For years, I wasn't sure if Thomas was ever going to get over the loss of Dorothy. Of course, it hit all of us pretty hard, and it made sense that Thomas got the worst of it. But I didn't want to admit, even to myself, that I was afraid for my best friend. Everyone processes grief in his own way, and it's not up to me to understand it. But I had always wished there was something I could do.

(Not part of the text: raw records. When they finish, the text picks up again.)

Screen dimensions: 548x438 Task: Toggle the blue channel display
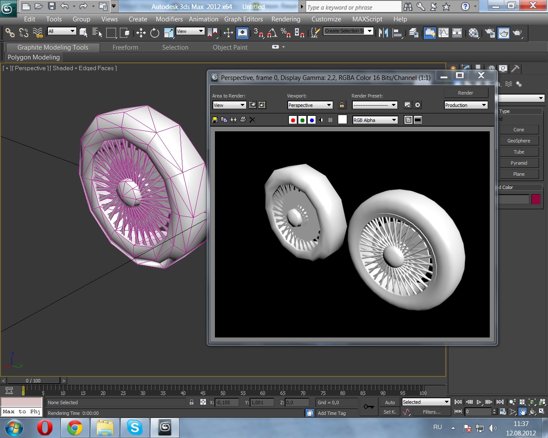point(312,120)
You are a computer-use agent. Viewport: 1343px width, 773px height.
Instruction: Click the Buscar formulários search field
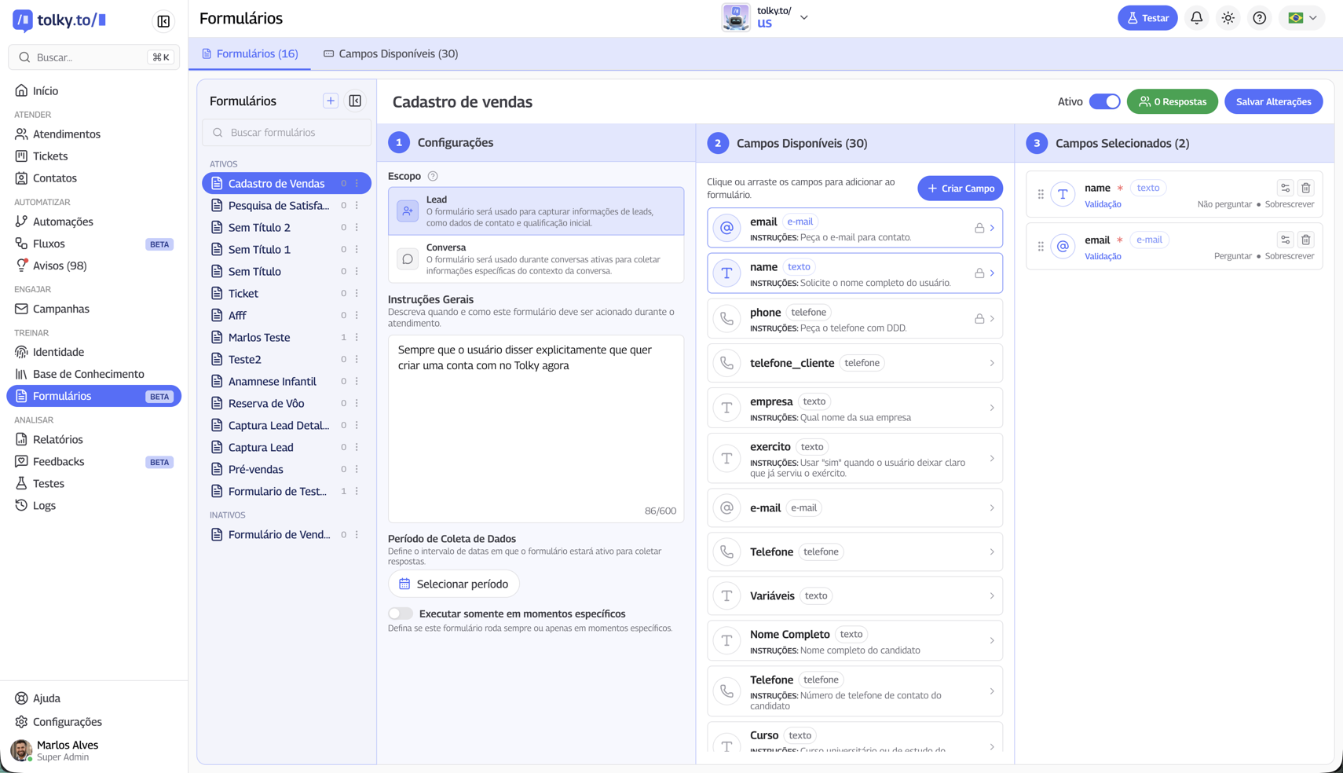click(287, 133)
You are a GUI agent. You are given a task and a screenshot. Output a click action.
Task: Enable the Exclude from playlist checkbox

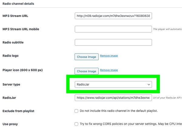[x=76, y=111]
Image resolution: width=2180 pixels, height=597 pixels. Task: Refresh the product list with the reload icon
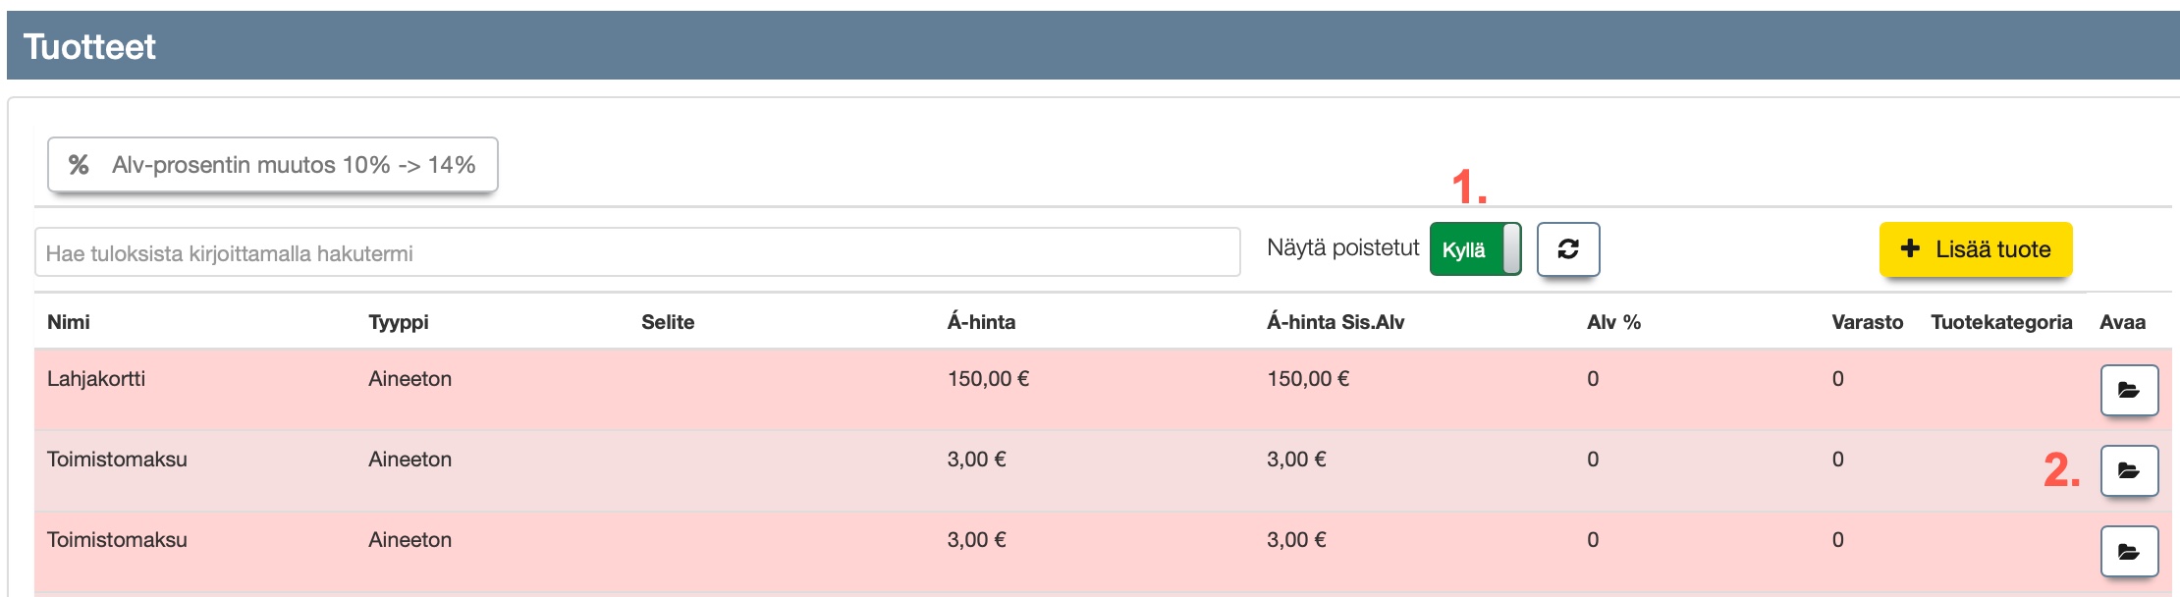click(1568, 249)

Thomas and I had been friends since middle school at Hosford, gravitating together as the two quiet kids who rode bikes along the howling loneliness of the lower Southeast train yards every day, even in the rain, and carried sketchbooks everywhere, trading doodles in class the way the popular kids passed notes. We'd kept close even when our paths after Cleveland High took him to PNCA for photography, and me to PSU to start on an architecture degree that I flaked out on to pursue my own unprofitable painting and drawing.
Dorothy was one of my college housemates; she was my study partner, my fellow party hound, my occasional art model, and my best drinking buddy, keeping me company when a heavy course load and late darkroom hours kept Thomas too busy to hit the Virginia Cafe with us. She never gave me a hard time for preferring the pursuit of the perfect light on the river to the relentless struggle for money for car payments, but she was also never swayed by my artistic pretensions, simply seeing me for what I was, the way she did with everyone. Thomas was like that, too. They had clicked from the moment they met at her birthday party, and though my two best friends were careful not to exclude me, I could tell right away that I was probably going to need a new housemate, sooner or later. That was all right; that was how life worked, and I was happy for them.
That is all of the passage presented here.